Zemro looked amazed and said: 'What?! If there is a war in Israel, bring me there immediately. Put a gun in my hand and I'll join the war.' The agency representative told him it was too dangerous. Menashe replied: "You don't understand. Israel is my country. I'm not going there to find a more comfortable life. I'm going home, to my country. If there is a fight, I will fight. If Israel is at war, I will defend it. Take me now." According to Susan Pollack, an activist at the American Association for Ethiopian Jews: His eyes were bright; he radiated energy; and surprisingly, given the tense circumstances, he was also brimming with humor and jokes. He migrated on the Hanukkah of 1989 in the Operation Solomon, he was honoured by the Sephardi Chief Rabbi of Israel Ovadia Yosef, who regarded him as the Chief Rabbi of Ethiopian Jews. However he was not satisfied with this title, and spoke about the lack of recognition of the State of Israel in all the Kahenat. When he did Aliyah, he landed in Ben Gurion Airport, where he was warmly received by Religious Zionist spiritual leader Haim Drukman and his students from Bnei Akiva Yeshiva which was documented by Steven Spielberg.
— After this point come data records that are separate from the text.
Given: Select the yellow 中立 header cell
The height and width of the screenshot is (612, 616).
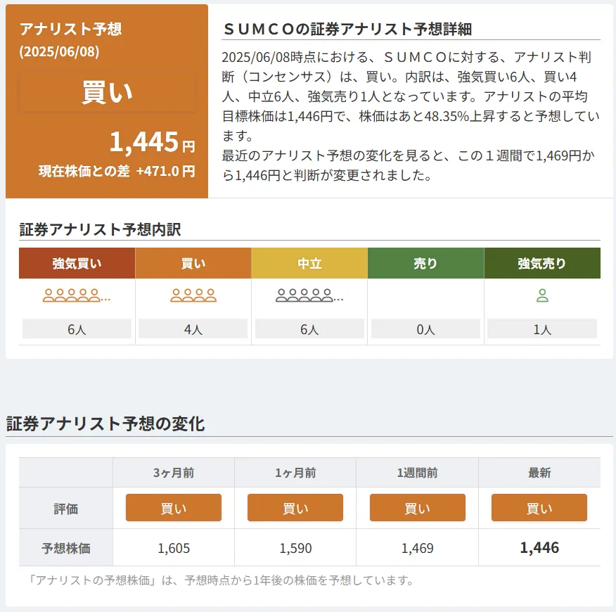Looking at the screenshot, I should point(309,264).
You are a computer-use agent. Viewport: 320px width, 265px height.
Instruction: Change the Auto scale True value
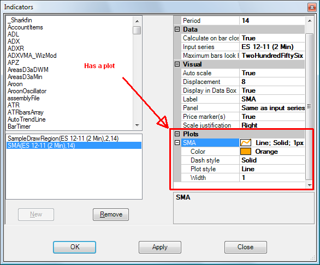272,73
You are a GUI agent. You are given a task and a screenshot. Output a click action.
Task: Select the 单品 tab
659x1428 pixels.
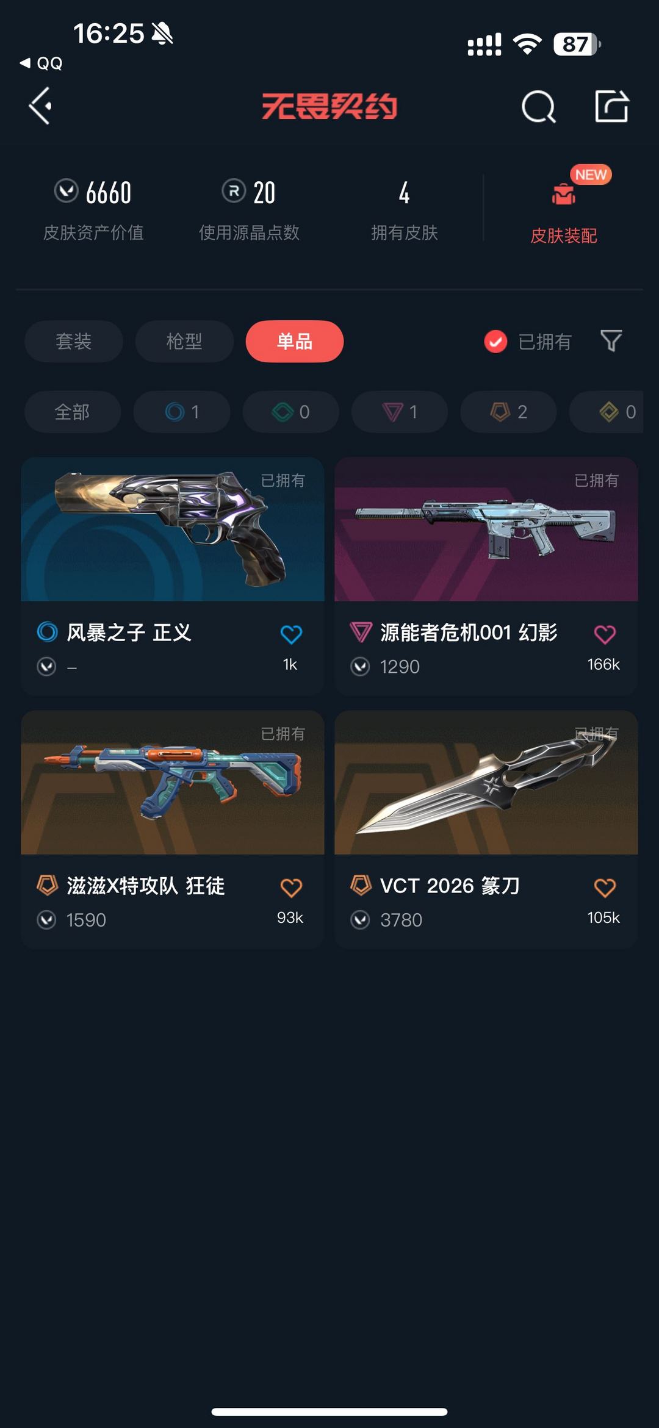[x=295, y=341]
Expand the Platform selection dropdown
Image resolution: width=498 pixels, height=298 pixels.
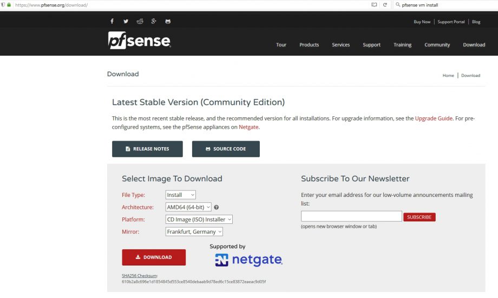coord(199,220)
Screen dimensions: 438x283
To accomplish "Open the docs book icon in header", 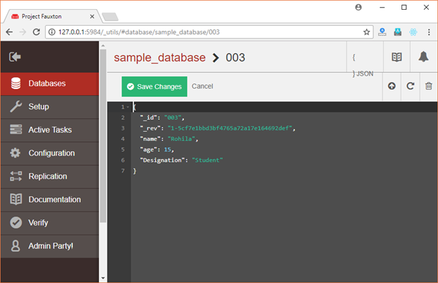I will (397, 57).
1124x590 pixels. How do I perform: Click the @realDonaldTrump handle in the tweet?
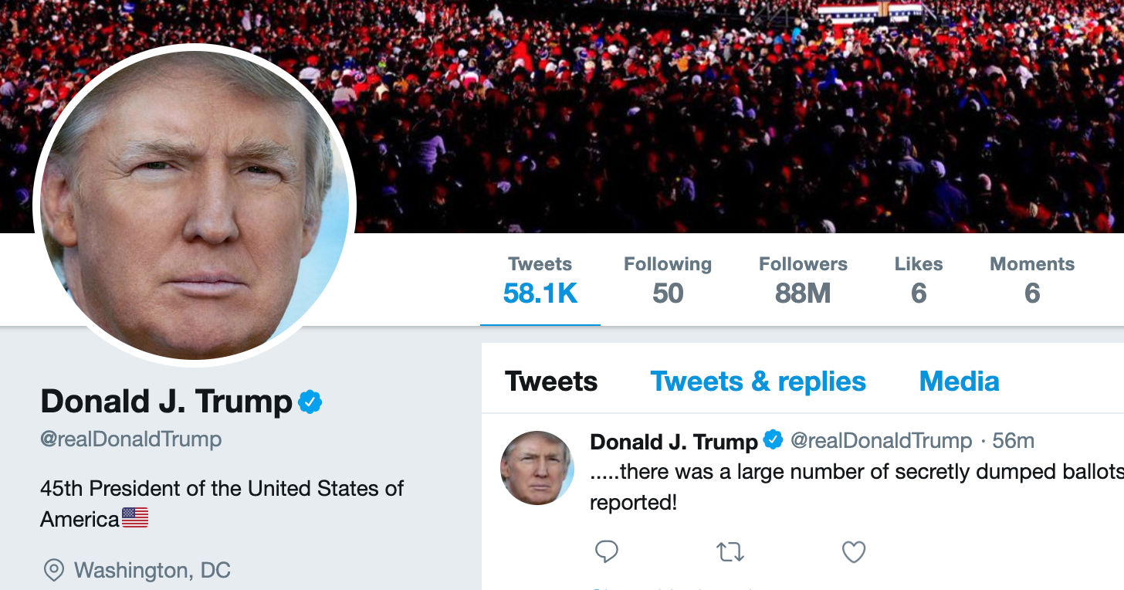click(x=881, y=441)
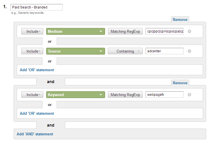The width and height of the screenshot is (209, 141).
Task: Expand the Medium dimension dropdown
Action: point(75,31)
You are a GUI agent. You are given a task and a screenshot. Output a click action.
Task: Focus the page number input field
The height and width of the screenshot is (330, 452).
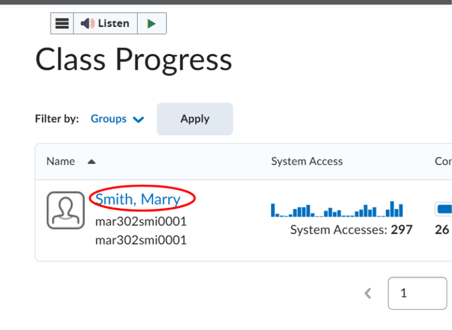(418, 294)
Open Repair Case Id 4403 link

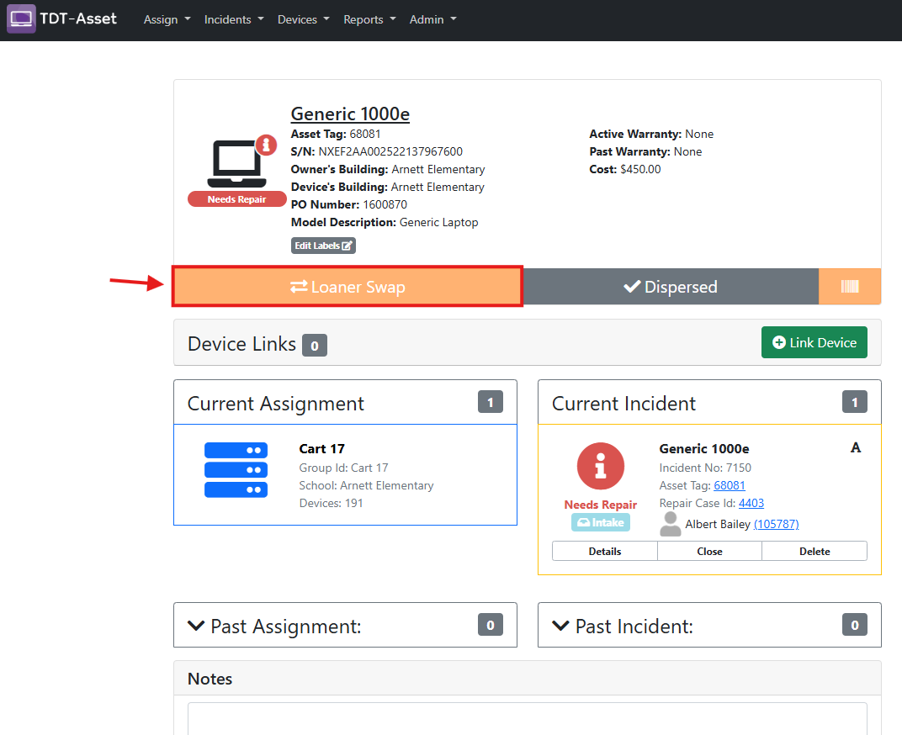click(x=751, y=503)
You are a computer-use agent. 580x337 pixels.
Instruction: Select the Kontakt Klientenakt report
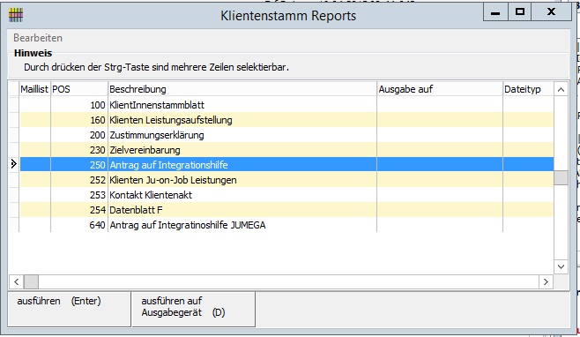click(x=286, y=195)
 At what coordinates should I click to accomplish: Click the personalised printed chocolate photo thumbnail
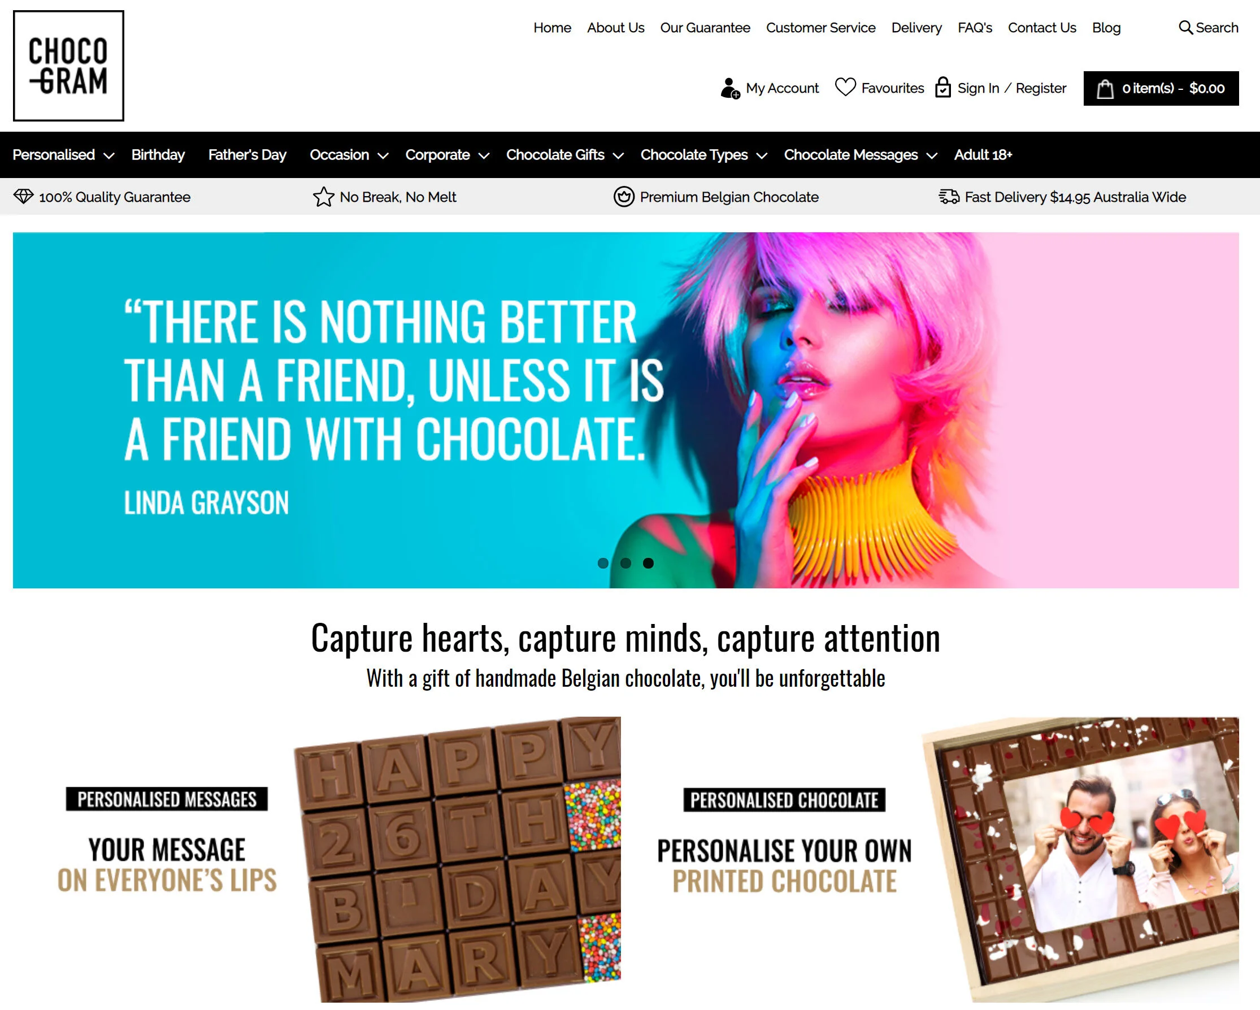pyautogui.click(x=1080, y=858)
== Concerns over conversions to Rabbinical Judaism ==
In 1993, Zemro and a congregation of religious authorities in the Beta Israel community was hosted by Sephardi Chief Rabbi of Israel Mordechai Eliyahu and other religious figures in both Ashkenazi and Sephardic Religious Zionist communities, who were speaking about the importance of the acceptance of Rabbinic Judaism in their community, Zemro, who was somewhat insulted by these words, recanted in Amharic; "In front of all of us, I ask you to bring me your Torah and I will bring the Torah of Moses." In addition, he said to Raphael Hadane, who was the Chief Rabbi at the time; "You let them change our religion!". As an advocate of higher recognition of Haymanot he was somewhat insulted by these words, the interaction was broadcast on Channel 1 (Israel).

According to Shoshana Ben-Dor, an anthropologist in Jerusalem and the director in Israel for the North American Conference on Ethiopian Jewry, said Kes Menashe was very unhappy that the traditional forms of Judaism that he had practiced were not being accepted by Israel authorities and were being allowed to disappear. According to the Radbaz, the form of Judaism Zemro was pracitising and was present amongst the Ethiopian Jews were similar to that of the Sadducees.

== His position on the Talmud ==
According to an interview conducted by The American Association for Ethiopian Jews, he was asked about his views on the Talmud he replied with: "It teaches that family purity and prayer are greater than Torah study." Family purity and prayer are greater than Torah study. A person must observe at least three prayers a day: one prayer at dawn and a second prayer in the afternoon a third in the evening, this teaches a person to be careful not to depart from the laws of the Torah."

== Later years ==
Zemro spent his final years in Kiryat Gat where he died on 7 October 1998, aged 92. His funeral attracted thousands of mourners in the Ethiopian Jewish community and local residents who paid their respect to him. However, Israel television reported that no representatives of the Israeli rabbinate, Israel's governing religious body, were present. By the Rabbinite ruling, Zemro was not authorized to officiate at ceremonies like weddings and funerals, as he'd done in Ethiopia, and was indeed not to be called a Rabbi.

Pointedly ignoring this caution, Adisu Massala, a member of the Knesset of Ethiopian origin who spoke at the funeral, called Kes Menashe the Chief Rabbi of the Ethiopian Jewish community in both Ethiopia and Israel.

Such cautions were not always heeded: A little more than a year after his arrival, 16 Ethiopian Jews were arrested as they rushed into the Prime Minister's office to demand that the rabbinate treat Zemro and his colleagues no differently than other rabbis.

There are now about 70 Ethiopian Jewish spiritual leaders in Israel, The Associated Press reported, but they are elderly and no longer possess even the local authority they had in Ethiopia. There are younger Ethiopian Jews who are pursuing Orthodox rabbinical studies. A person like him doesn't exist anymore, said Adisu Massala It looks like he was the last.

He was survived by several children and grandchildren, according to the New York Times.